Insert, at the end of Sub-section (1), the words
Provided that this Sub-section shall not apply where the person to whom the assignment, delivery, or transfer was made, or some person deriving title under him, proves that the transfer, delivery, or assignment, or some subsequent transfer, delivery, or assignment, was made before the nineteenth day of November, nineteen hundred and fourteen, in good faith and for valuable consideration.

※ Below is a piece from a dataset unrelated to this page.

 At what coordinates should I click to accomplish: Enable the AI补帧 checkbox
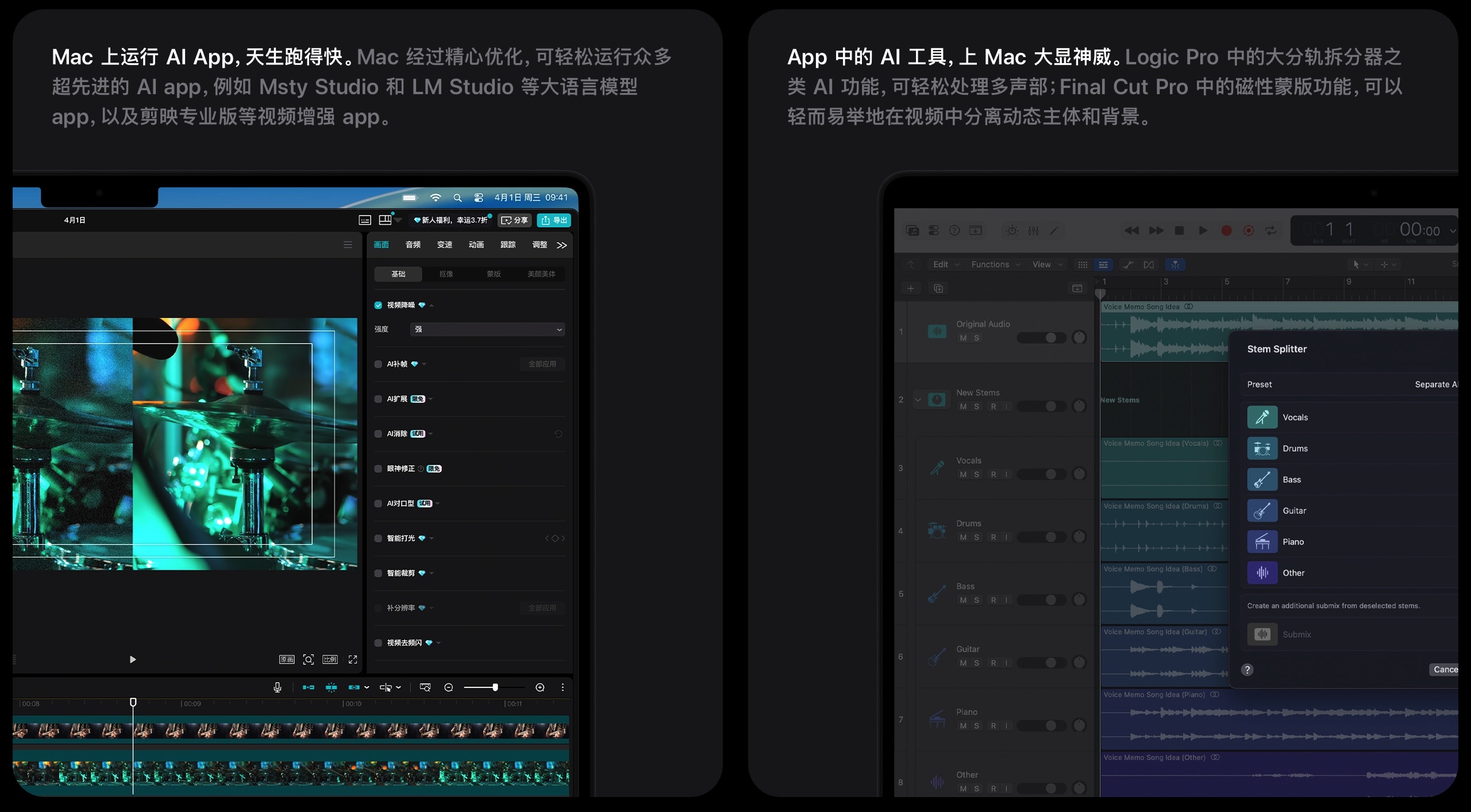pos(378,364)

Insert, at the end of Sub-section (1):
(2) No person shall by virtue of any transfer of a negotiable instrument made, or to be made, in his favour by or on behalf of an enemy, whether for valuable consideration or otherwise, have any rights or remedies against any party to the negotiable instrument unless he proves that the transfer was made before the commencement of the present War, and any party to the negotiable instrument who knowingly discharges the instrument shall be deemed to be guilty of trading with the enemy within the meaning of the principal Act.
Provided that this Sub-section shall not apply where the transferee, or some subsequent holder of the instrument, proves that the transfer, or some subsequent transfer, of the instrument was made before the nineteenth day of November, nineteen hundred and fourteen, in good faith and for valuable consideration.
§ Leave out Sub-section (2).
§ Clause, as amended, ordered to stand part of the Bill.